Selasa, 26 Mei 2009

AL-AZHAR, Sebuah Miniatur Surga

Selalu ada cerita tentangmu. Tentangmu yang mengajarkanku hingga detik ini akan makna hidup hakiki. Bahwa hidup butuh perjuangan dan pengorbanan, hidup tak mengenal kata menyerah apalagi lemah. Biarlah lemah mengajarkanku sampai lelah agar diriku dapat mengerti tentang sebuah kenikmatan abadi.
Ya itulah dirimu. Yang membuatku selalu tersenyum pabila mengenangmu. Mengenang kepingan mozaik, saat pertama menginjakkan kaki di atas tanahmu. Aku tertegun, apakah ini nyata atau hanya khayalanku belaka?.

....................

SOAL LATIHAN.
A – Salin kata demi kata seluruh bagian petikan teks, mulai dari "AL-AZHAR, Sebuah Miniatur" hingga "sebuah kenikmatan abadi.".
B – Tulis ulang secara lebih ringkas paragraf petikan teks yang diawali "Selalu ada cerita tentangmu" tanpa menghilangkan fakta pokoknya.
Kerjakan hanya dengan berpegang pada petikan teks.

ENTRI YANG DITAMPILKAN.
....................

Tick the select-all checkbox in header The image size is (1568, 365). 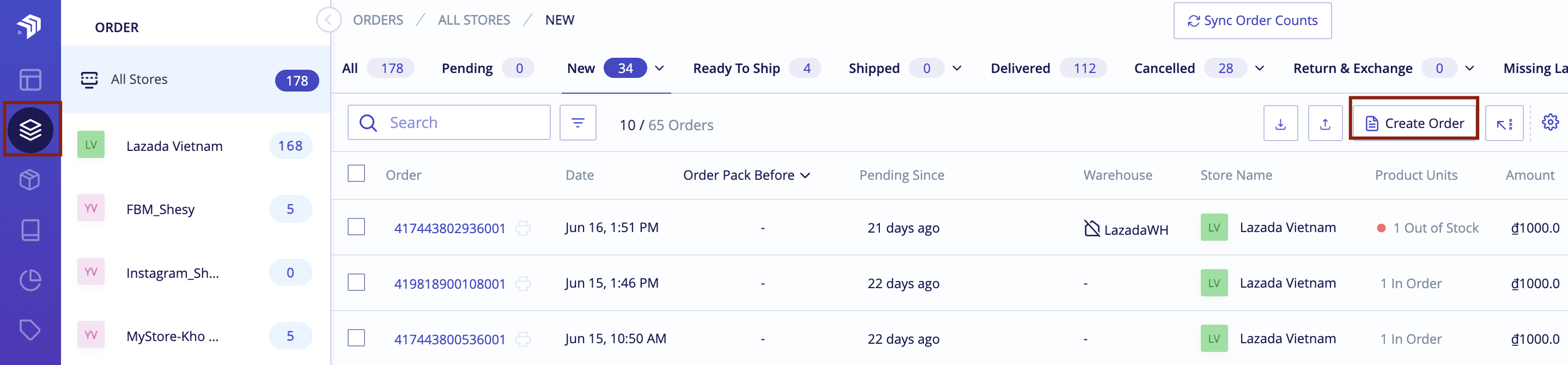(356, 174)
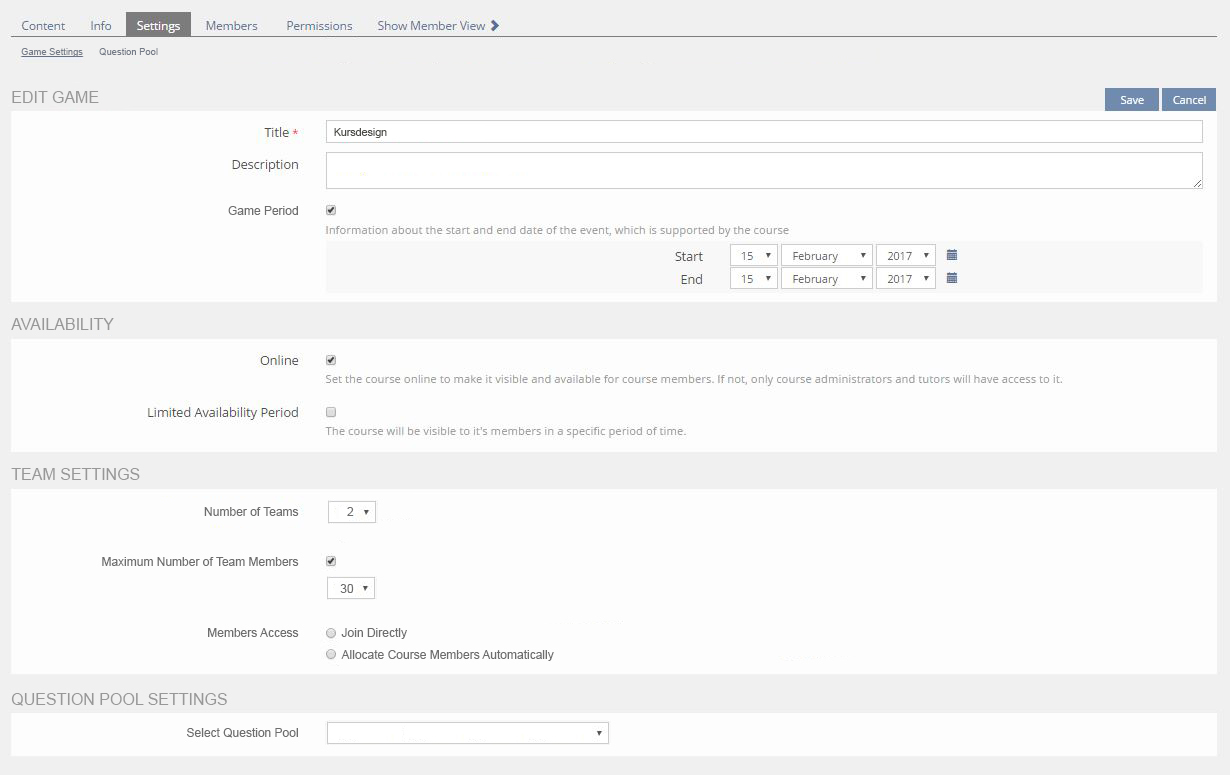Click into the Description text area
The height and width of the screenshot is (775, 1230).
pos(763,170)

....................

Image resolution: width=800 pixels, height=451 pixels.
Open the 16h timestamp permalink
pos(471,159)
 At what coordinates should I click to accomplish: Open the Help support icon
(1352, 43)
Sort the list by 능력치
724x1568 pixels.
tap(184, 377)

....................

JAWABAN TERTULIS.
A –
AL-AZHAR, Sebuah Miniatur Surga

Selalu ada cerita tentangmu. Tentangmu yang mengajarkanku hingga detik ini akan makna hidup hakiki. Bahwa hidup butuh perjuangan dan pengorbanan, hidup tak mengenal kata menyerah apalagi lemah. Biarlah lemah mengajarkanku sampai lelah agar diriku dapat mengerti tentang sebuah kenikmatan abadi.

B – Selalu ada cerita tentangmu, yang hingga kini mengajarkanku makna hidup hakiki: hidup butuh perjuangan dan pengorbanan serta tak mengenal kata menyerah maupun lemah. Biarlah lemah mengajarkanku sampai lelah agar aku mengerti kenikmatan abadi.